-------- INPUT DATA

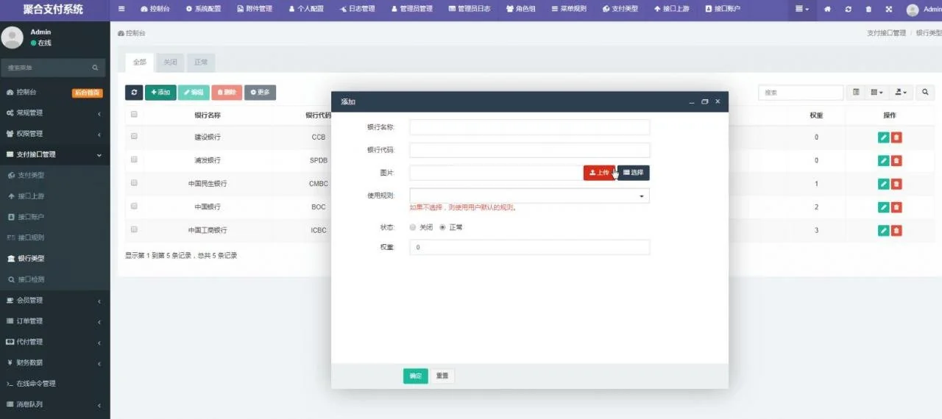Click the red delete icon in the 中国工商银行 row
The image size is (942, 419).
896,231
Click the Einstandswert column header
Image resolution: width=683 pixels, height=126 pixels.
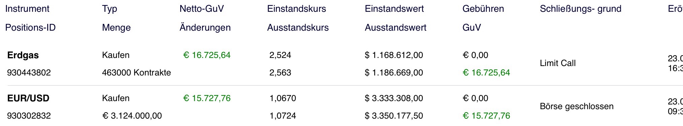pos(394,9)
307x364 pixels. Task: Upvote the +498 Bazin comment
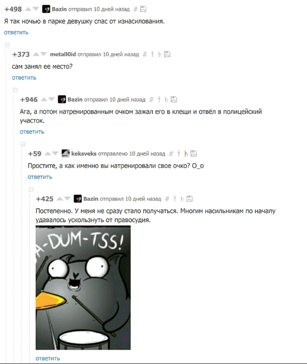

----------------
-------- INPUT DATA

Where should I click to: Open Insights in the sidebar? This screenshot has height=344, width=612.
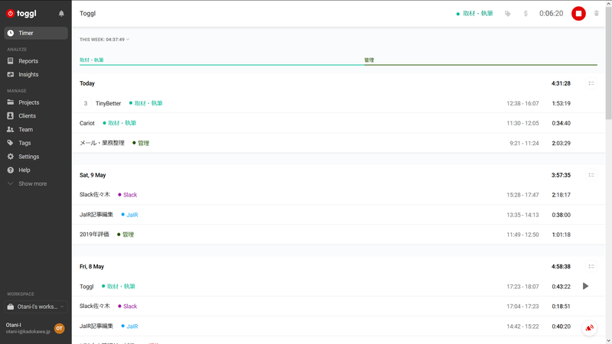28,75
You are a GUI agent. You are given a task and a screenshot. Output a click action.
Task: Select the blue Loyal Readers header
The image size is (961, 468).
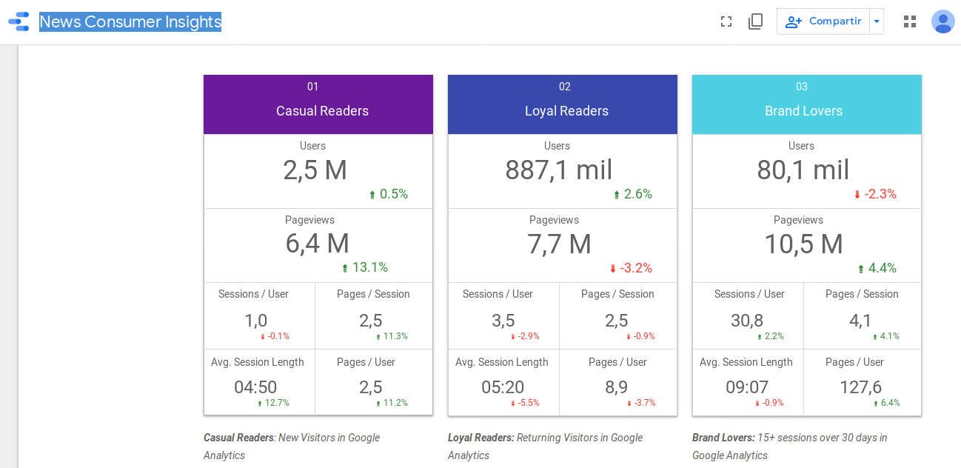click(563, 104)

----------------
-------- INPUT DATA

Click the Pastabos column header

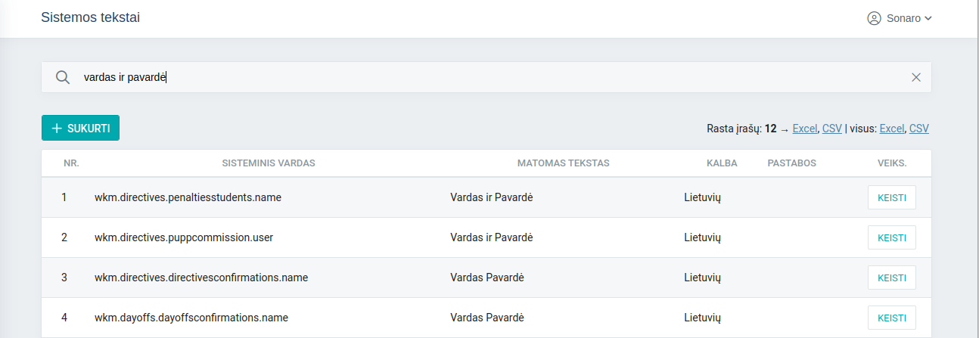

----------------

Output every line from the one containing "Where should I" down to the one containing "click(563, 104)", both included, reproducing each without any change, and omit the pictures.

RESULT OF THIS TASK —
Where should I click to: Open Insights in the sidebar? This screenshot has height=344, width=612.
28,75
You are a GUI agent. You are given a task and a screenshot. Output a click action.
Task: Select the blue Loyal Readers header
The image size is (961, 468).
click(563, 104)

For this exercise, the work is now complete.